Booth Id:
CS056
Category:
Embedded Systems
Year:
2014
Finalist Names:
Wong, Justin
Abstract:
This study proposes a novel algorithm inspired by CCD which varies each pair of backbone dihedral angles in each amino acid simultaneously; essentially performing 2-dimensional CCD. Upon testing on 5 different loops, the algorithm was shown to be on average 2.5 times faster than CCD. Knowledge of a protein's structure is crucial to understanding its biological function especially its role in disease. In proteins, loop regions, which join semi-rigid segments of alpha-helices and beta-sheets, play a crucial role in intermolecular interactions, such as the binding of an antibody to an antigen (Feller and Lewitsky 2012). In protein structure prediction from homologous structure templates, loops often contain insertions or deletions of sequence and therefore need to be modeled using de novo methods based on the amino acid sequence. One crucial step in loop modeling is loop closure, which focuses on ensuring that the predicted loop structure connects the two adjoining regions. The cyclic coordinate descent (CCD) algorithm, originally developed for addressing inverse kinematics problems, was implemented by Canutescu and Dunbrack to address this fundamental loop modeling problem (Canutescu and Dunbrack 2003).
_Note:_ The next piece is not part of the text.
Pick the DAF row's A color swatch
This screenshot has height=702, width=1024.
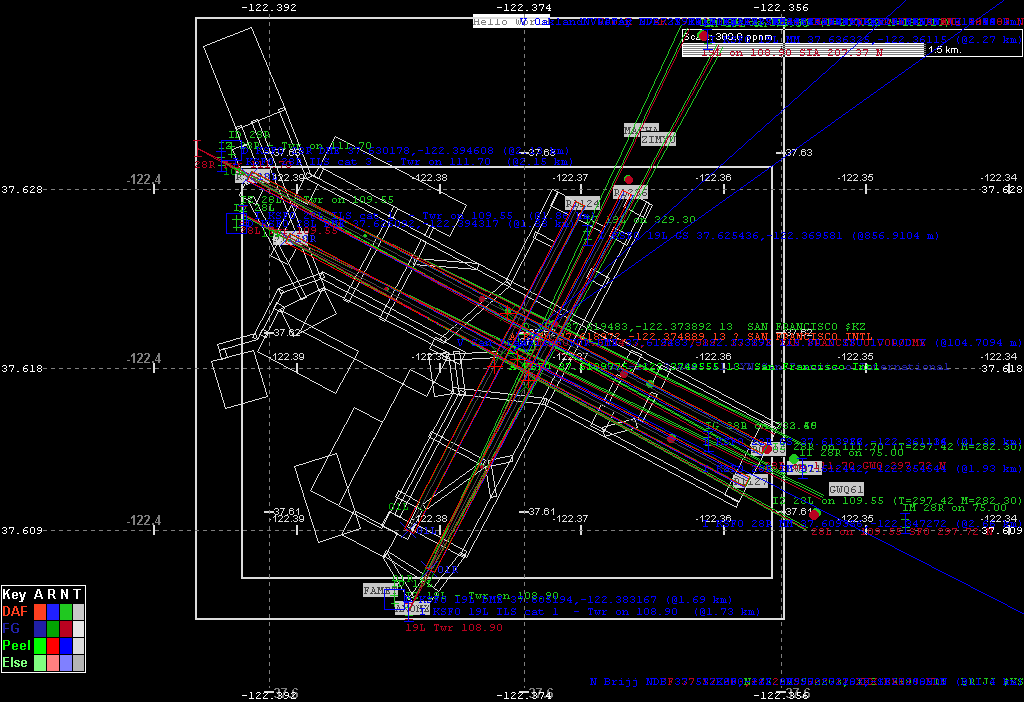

The original CCD involved optimizing one dihedral angle at a time to superimpose the mobile C-terminal atoms onto the corresponding anchor C-terminal atoms. The CCD algorithm is currently the main algorithm in use for loop closure in a variety of molecular modeling programs. Since each amino acid consists of two flexible dihedral angles, the novel approach is more efficient because it reduces the total number of calculations and takes advantage of known Ramachandran probability maps to limit potential backbone dihedral angle pairs to only those naturally observed.